Je suis rentré dans la cuisine ce vendredi soir avec l’impression de déranger, de m’être trompé de porte et j’ai failli faire demi tour. Le sol était traversé dans sa diagonale par une bande noire fine et mouvante, quelque chose de nouveau et de vivant.
C’est une année à fourmis, tout le monde vous le dira. Nous en avions déjà repérée dans la véranda, dans les pivoines, dans le meuble à chaussures. On m’avait parlé d’invasion, j’avais écouté horrifié le descriptif de pièges sadiques pour condamner une fourmilière trop envahissante et à M. on en trouve sur les assiettes lorsque l’on mange à l’intérieur.
Là, elles avaient formé une colonne, capable en franchissant certains obstacles, en contournant d’autres d’arriver au pied du placard de victuailles. Elles l’escaladaient par le côté jusqu’à la hauteur des sucreries, s’infiltraient dans l’espace entre la porte et le corps du meuble, avançaient sur l’étagère pour attraper un morceau et le ramener à la communauté. Pour ne pas gêner la chaine des suivantes, elles ressortaient du côté de la niche du meuble, sous le micro onde, remontaient sur le plan de travail. Elles longeaient la forme en L jusqu’au frigo d’où elles descendaient pour rejoindre le carrelage. C’était un système en marche, organisé et efficace. Pour une fois, je me suis senti déçu par ces nouvelles portes fenêtres, et par ses joins qui devaient nous protéger de tout mais qui laissaient passer les fourmis.

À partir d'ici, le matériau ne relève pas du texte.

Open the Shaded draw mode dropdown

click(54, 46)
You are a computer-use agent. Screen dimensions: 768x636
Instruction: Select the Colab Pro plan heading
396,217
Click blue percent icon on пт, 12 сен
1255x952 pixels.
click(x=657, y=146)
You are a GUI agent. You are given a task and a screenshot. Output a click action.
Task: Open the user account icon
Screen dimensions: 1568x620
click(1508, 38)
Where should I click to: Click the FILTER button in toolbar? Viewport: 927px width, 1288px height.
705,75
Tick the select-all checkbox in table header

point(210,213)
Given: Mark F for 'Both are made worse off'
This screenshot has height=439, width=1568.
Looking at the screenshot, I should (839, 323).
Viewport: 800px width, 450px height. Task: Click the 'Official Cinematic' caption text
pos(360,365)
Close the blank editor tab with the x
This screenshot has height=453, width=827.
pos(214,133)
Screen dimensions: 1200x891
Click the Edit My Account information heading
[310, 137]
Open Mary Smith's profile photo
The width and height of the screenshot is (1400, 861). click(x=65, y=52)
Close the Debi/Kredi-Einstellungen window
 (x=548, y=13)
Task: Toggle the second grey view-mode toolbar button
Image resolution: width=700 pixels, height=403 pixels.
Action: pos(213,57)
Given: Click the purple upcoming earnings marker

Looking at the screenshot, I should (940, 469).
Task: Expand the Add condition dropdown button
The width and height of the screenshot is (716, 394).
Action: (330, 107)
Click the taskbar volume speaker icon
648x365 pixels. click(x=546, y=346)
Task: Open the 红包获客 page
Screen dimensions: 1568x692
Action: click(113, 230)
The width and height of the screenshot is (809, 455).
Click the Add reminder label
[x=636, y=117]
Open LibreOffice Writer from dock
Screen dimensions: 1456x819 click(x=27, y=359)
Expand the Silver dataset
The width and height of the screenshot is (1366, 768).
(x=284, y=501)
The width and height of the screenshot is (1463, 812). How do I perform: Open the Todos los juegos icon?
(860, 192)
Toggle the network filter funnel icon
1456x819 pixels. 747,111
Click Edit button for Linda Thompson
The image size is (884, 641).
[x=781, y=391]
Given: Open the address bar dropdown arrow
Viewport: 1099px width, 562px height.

Ma présence n’a pas affecté le processus, j’ai ouvert le placard pour vérifier les étages contaminés mais seul celui du milieu était traversé par les ramasseuses, l’huile et le vinaigre, plus bas, n’intéressaient personne.
Les vendredis soirs, nous avions connu l’inondation de la cave, les graffitis sur les murs, le portail amoché, alors nous pouvions tenter de repousser une invasion de fourmi, même si nous n’y étions pas préparés, même si les pizzas achetées sur la route refroidissaient.
Moins bien organisé, nous avons réussi à stopper l’invasion, en brisant la chaîne et essayé de colmater le passage sous la porte. Nous avons préféré manger sur la terrasse, la température s’y prêtait, laissant des centaines de fourmis paniquées à l’intérieur.
Elles étaient encore bien présentes le samedi soir, dans le placard, entre les plans de travail, sur le frigo. L’orage de la nuit et la pluie toute la journée nous ont aidés à limiter l’entrée de nouvelles arrivantes et avec un produit adapté appliqué sous la porte nous avons dissuadé les futures éclaireuses.
Le dimanche nous démontions les meubles de la cuisine. Entièrement.